Rhodiola rosea – Primary Adaptogen of Russian Research and Sacred Root of Tibet
Rhodiola rosea is a well-known root that grows in the cold mountains of Europe and Asia. It is known as a powerful adaptogen and the most well-known kind of Rhodiola in the world.
There are also the Tibetan Rhodiolas, of which there are three kinds used interchangeably; crenulata, sacra, and himalensis. Growing in the harsh environment it has earned the nickname “Plateau Ginseng”.
Limited research that has been done so far shows Rhodiola rosea wins out in effects of physical work capacity.1*
Rhodiola’s Adaptogenic Effects
One study showed a pronounced anti-fatigue effect resulting from mental work when taking Rhodiola rosea extract.2,3*
Compounds in this root act as MAO inhibitors4 and may help support normal emotional states.*
Rhodiola rosea extract has strong effects on the symptoms of stress-induced fatigue.* This was shown via cortisol (the stress hormone) measurement in the saliva.
To sum up, in the USSR, where Rhodiola was heavily investigated, it was recognized for the following effects:
- Acts as a stimulant for those suffering fatigue5*
- Increases ability for mental work (considered #1 for mental clarity)*
- Aids in recovery from physical and mental work*
- Helps to maintain performance in the bedroom*
It may be best in reducing the perceived effort involved in exercise.6*
So far, approximately 140 compounds have been isolated from Rhodiola roots. These include:
- 35 Trace Minerals
- Several volatile oils
- 18 amino acids
- Monoterpene alcohols and glycosides
- Cyanogenic glycosides
- Aryl glycosides
- Phenylpropanoids and their glycosides
- Gallic acid derivatives
Rhodiola Dosage and Details
The recommended dose is 300-500mg per day or 1/8 to 1/4 tsp a day. At this dose, each bag will last 60 to 100 days.

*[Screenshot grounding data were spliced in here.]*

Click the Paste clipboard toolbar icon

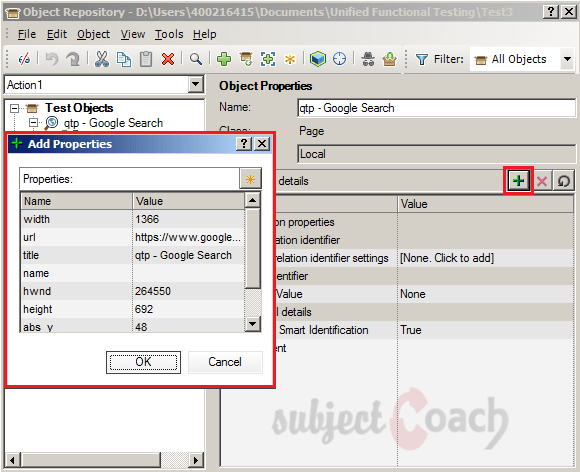click(x=146, y=59)
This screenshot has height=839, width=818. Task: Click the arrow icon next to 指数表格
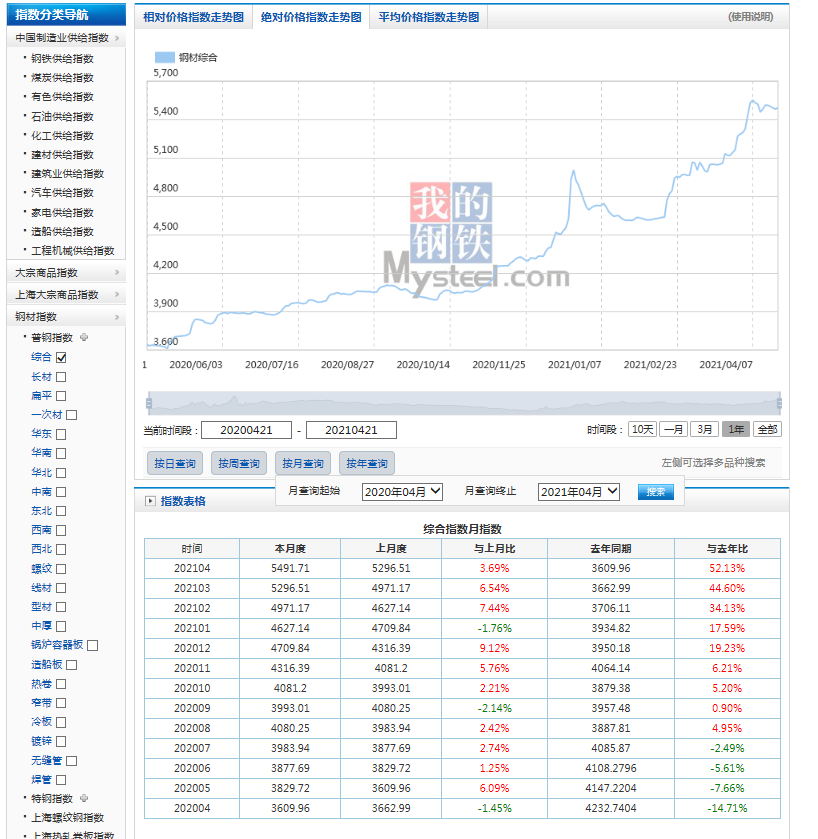pyautogui.click(x=151, y=501)
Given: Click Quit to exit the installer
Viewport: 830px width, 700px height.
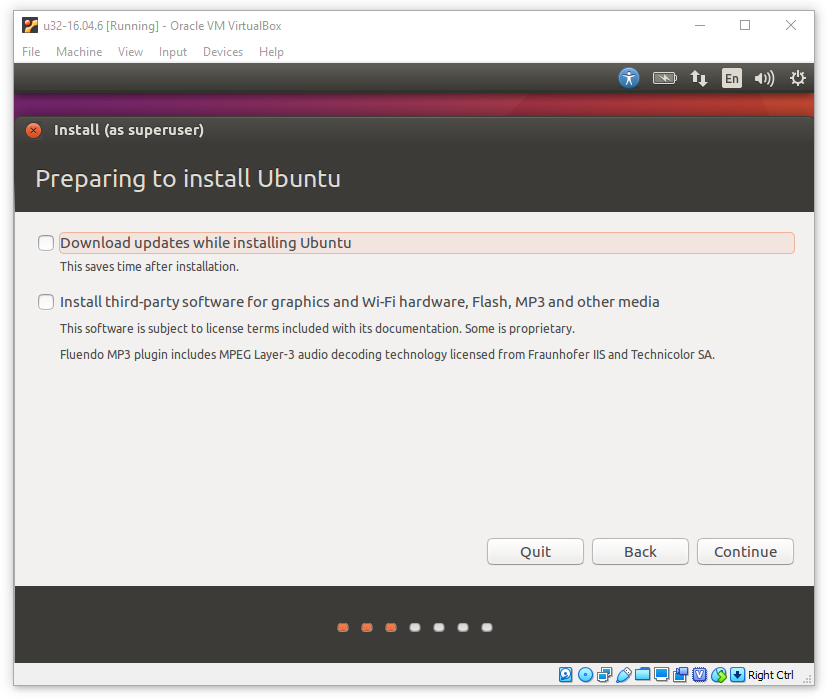Looking at the screenshot, I should pos(535,552).

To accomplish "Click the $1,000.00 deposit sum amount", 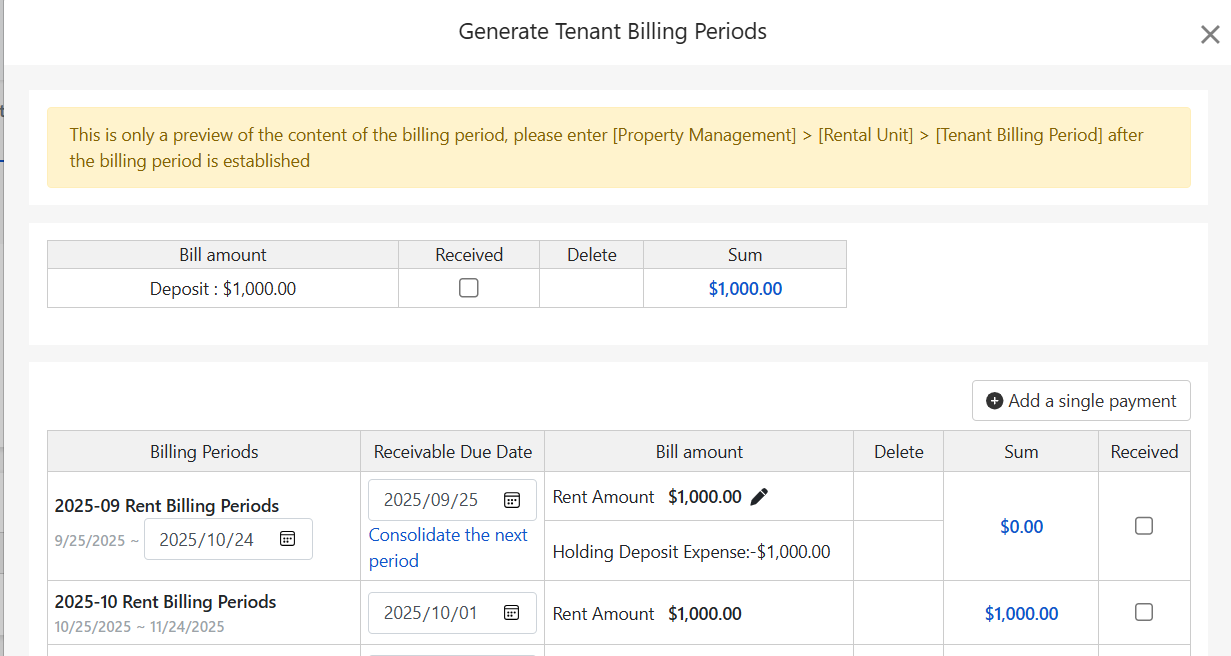I will click(x=745, y=289).
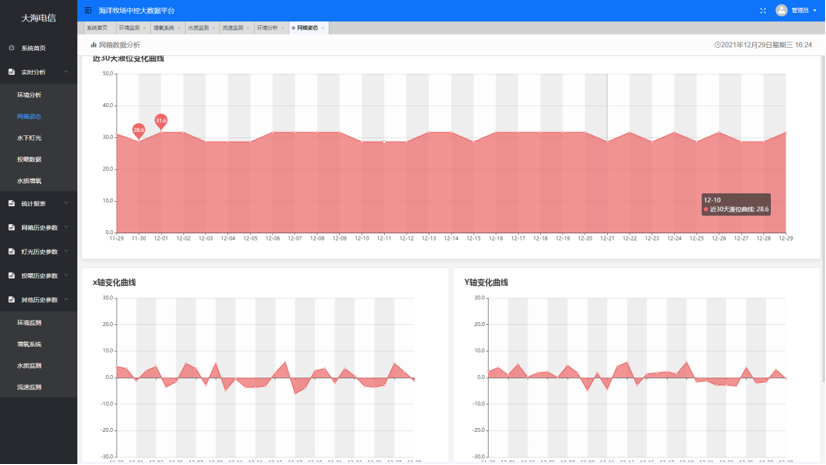This screenshot has width=826, height=465.
Task: Click the 统计报表 sidebar file icon
Action: click(x=12, y=203)
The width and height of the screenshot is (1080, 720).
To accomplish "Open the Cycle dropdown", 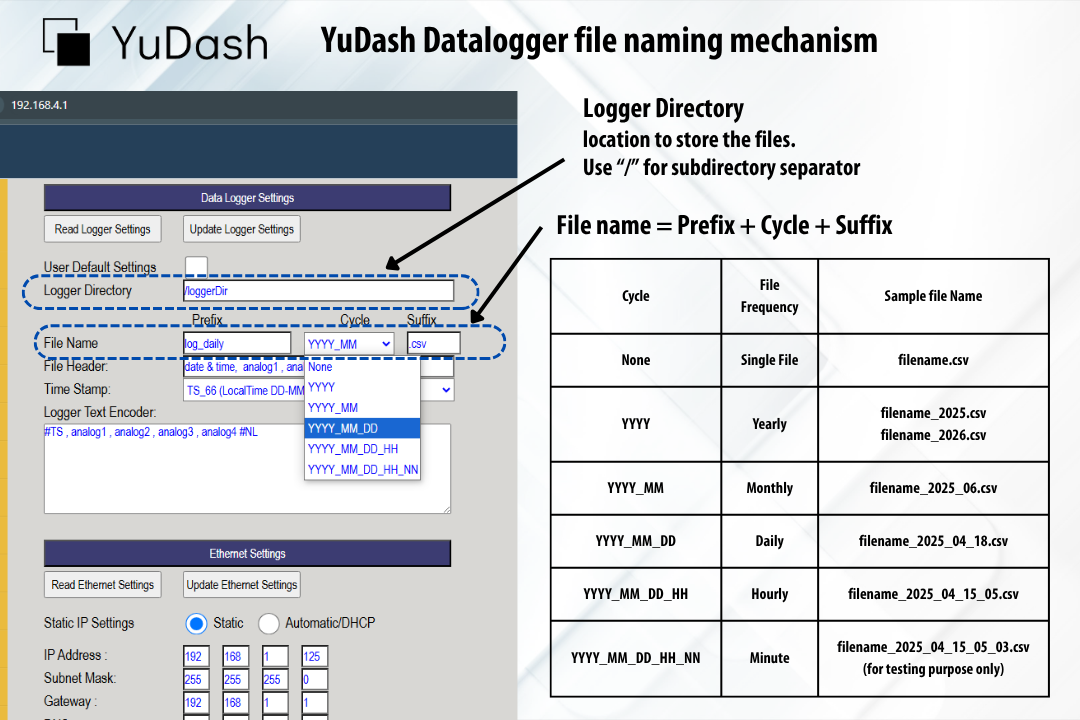I will pos(349,344).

This is an organic dual extraction of Rhodiola rosea roots. It is guaranteed to have at least 3% rosavins and 1% salidrosides.
The current batch was found to have 4.37% salidrosides, 0.98% rosarin, 3.55% rosavin and 0.62% rosin.
Some people find Rhodiola to be overly stimulating. In some cases, it may elevate high blood pressure, so take caution if hypertensive.
With some MAO inhibitor action, Rhodiola should not be taken with those on SSRI’s or other anti-depressants. It may also cause some interaction with neurotransmitter pre-cursors like found in bacopa. This herb is untested on pregnant and lactating women.